New System to Solve Problem? The Church claims that they have developed a new system for submitting deceased persons for religious ordinances that will “discourage” posthumous baptism of Holocaust victims. The new system will not permit submitting lists of names. People will have to be lineage linked, that is they will have to be part of a family tree. For example, it would have been very difficult to submit the 128,000 German Jews murdered in the Holocaust because they came from a list. Unfortunately this is a Band-Aid solution to the problem. Many Holocaust victims’ lists show two or three generations. An example is the 3 million name Pages of Testimony database online at the Yad Vashem web site.

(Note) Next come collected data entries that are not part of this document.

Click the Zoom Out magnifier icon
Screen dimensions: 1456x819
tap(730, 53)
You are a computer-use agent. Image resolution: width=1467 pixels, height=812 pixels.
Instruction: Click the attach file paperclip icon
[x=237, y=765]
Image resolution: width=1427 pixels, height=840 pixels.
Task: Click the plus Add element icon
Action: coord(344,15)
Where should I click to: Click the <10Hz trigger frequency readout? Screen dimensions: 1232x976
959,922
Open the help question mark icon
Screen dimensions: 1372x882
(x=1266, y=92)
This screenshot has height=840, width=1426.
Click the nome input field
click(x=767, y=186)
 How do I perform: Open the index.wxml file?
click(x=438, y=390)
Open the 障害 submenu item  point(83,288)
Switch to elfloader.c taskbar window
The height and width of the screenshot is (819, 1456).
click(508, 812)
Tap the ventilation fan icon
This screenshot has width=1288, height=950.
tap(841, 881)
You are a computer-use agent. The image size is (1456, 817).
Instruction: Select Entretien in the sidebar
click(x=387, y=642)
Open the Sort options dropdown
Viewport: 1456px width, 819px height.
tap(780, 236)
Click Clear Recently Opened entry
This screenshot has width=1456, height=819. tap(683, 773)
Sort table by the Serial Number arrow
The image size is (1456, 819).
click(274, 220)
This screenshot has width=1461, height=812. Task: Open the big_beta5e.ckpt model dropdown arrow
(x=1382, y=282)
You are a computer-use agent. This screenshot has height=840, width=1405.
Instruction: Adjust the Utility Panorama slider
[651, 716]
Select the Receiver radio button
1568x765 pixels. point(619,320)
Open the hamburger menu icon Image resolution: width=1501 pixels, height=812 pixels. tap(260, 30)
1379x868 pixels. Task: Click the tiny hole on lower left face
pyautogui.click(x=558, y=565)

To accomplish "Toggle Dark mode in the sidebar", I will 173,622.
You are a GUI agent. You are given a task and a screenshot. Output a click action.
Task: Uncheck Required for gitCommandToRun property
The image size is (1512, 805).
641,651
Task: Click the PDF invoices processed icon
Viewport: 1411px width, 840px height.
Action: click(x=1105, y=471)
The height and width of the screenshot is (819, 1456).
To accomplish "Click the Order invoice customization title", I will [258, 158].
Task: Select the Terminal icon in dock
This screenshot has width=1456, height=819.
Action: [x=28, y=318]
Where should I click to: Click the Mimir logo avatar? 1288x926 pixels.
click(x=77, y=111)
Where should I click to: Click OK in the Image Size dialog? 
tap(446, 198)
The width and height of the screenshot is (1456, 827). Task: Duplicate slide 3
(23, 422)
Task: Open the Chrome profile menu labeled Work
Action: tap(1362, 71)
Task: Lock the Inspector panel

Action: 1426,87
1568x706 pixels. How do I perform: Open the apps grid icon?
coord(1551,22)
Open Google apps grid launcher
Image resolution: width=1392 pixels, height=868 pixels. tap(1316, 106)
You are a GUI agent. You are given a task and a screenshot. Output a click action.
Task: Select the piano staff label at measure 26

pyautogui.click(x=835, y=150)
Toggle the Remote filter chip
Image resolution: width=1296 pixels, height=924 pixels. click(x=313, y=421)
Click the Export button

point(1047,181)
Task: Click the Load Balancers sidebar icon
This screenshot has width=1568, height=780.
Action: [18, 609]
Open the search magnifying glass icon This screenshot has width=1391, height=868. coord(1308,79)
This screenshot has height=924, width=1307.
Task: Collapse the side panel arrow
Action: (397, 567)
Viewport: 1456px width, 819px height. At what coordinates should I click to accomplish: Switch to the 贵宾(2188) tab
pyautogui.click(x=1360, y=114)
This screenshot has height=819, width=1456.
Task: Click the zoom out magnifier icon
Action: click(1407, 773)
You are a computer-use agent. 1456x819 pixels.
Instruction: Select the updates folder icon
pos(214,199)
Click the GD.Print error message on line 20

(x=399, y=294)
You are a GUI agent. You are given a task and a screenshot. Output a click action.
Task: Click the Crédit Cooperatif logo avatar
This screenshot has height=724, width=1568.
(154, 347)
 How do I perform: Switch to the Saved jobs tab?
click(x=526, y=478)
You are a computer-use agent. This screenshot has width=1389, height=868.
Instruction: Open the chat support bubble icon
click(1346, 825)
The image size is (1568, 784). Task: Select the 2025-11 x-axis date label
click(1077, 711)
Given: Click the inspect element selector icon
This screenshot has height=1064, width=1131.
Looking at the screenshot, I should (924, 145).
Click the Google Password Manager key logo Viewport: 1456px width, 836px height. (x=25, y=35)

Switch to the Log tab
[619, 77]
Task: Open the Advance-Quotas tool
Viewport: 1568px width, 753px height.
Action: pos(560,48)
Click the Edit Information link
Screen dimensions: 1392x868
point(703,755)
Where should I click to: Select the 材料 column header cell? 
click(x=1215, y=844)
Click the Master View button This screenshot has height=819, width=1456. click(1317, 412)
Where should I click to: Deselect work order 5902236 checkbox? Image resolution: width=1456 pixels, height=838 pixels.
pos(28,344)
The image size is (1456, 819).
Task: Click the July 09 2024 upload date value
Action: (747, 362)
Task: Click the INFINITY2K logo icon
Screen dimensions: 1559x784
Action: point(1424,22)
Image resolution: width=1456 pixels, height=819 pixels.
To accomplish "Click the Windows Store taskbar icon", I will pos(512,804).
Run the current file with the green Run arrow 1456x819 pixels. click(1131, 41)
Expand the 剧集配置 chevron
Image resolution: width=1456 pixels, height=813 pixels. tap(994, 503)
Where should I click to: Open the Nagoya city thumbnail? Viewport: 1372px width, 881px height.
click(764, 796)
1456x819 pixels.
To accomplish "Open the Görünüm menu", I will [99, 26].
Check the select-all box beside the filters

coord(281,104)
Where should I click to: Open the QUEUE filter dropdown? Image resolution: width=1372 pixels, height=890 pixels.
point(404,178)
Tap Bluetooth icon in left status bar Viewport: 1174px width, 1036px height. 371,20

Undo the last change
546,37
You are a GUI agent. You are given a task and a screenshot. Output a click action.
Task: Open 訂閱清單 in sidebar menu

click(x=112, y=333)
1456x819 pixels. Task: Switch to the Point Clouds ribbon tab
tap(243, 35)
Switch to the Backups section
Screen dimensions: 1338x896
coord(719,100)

Combined Index. Meanwhile the Mormon Church is moving to further disguise the posthumous baptism practice. In 1992, when the Jewish genealogical community discovered the baptism of 128,000 German Jews murdered in the Holocaust, the IGI was a public database. You could not only tell when and where an individual was baptized, but also the name of the person submitting the information. Shortly after signing the 1995 agreement, the Church modified access to the IGI to make the ordinance portion of each record more difficult to locate. In about the year 2000, they password protected the ordinance information and have since strictly controlled who can be given a password.
At present all persons for whom ordinances have been performed are listed in the International Genealogical Index (a misnomer since you cannot get into the IGI unless a religious ordinance is performed on you—a more appropriate name would be the International Ordinance Index). Shortly, the Church has plans to integrate the IGI with other, purely genealogical, databases. On two occasions in discussions with the Church, they assured me that non-Mormons would be able to tell in the Combined Index whether a person listed has had ordinances performed, such as posthumous baptism. It will remain to be seen if they keep their word.